# [Problem details]
Lines with the word "János" in them must be copied from the records below.

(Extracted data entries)
————————

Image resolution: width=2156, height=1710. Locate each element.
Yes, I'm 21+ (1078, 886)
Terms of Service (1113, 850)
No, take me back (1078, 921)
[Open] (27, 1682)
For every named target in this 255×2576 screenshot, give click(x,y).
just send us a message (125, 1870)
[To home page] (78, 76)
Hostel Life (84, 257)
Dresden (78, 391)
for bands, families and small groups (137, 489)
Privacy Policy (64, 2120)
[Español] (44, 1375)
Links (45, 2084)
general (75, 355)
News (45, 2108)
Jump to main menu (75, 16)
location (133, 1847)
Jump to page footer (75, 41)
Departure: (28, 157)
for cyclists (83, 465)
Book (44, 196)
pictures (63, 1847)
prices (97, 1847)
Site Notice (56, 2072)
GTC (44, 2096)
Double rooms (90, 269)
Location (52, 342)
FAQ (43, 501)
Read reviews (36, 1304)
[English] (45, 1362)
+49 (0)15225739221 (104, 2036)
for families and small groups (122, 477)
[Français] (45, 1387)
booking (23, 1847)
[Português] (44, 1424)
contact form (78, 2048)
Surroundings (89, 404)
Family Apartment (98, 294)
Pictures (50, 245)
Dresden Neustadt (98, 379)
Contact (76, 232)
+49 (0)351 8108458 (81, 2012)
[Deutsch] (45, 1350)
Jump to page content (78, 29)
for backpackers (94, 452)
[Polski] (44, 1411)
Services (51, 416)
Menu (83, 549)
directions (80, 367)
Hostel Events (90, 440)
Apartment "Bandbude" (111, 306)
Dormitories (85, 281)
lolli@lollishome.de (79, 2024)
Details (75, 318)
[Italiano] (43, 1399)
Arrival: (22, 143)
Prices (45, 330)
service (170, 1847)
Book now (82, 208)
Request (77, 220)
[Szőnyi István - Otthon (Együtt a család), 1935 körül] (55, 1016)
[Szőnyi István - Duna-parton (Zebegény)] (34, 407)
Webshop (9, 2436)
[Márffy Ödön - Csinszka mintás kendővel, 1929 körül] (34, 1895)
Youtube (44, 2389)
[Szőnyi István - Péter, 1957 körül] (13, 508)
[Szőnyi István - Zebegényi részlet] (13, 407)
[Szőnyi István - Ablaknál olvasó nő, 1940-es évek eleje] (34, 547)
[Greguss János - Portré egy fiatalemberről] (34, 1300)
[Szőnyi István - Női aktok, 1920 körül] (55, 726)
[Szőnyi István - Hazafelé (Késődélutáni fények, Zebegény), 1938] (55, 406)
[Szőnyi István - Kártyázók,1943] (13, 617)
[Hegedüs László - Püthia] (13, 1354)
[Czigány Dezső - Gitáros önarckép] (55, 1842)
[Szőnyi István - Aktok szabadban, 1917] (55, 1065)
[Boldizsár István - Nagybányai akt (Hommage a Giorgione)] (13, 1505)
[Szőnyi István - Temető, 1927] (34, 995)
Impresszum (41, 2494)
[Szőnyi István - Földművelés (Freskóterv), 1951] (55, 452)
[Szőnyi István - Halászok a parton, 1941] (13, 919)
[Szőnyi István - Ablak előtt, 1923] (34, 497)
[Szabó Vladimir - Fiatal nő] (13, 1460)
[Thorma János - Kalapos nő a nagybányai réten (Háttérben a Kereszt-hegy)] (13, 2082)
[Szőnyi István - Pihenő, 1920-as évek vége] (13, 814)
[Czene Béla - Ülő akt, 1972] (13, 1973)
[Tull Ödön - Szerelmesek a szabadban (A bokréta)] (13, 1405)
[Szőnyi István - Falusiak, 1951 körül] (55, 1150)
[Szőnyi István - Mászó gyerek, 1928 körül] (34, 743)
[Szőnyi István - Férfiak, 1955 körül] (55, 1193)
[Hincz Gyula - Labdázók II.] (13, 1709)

————————

# [Answer box]
[Greguss János - Portré egy fiatalemberről] (34, 1300)
[Thorma János - Kalapos nő a nagybányai réten (Háttérben a Kereszt-hegy)] (13, 2082)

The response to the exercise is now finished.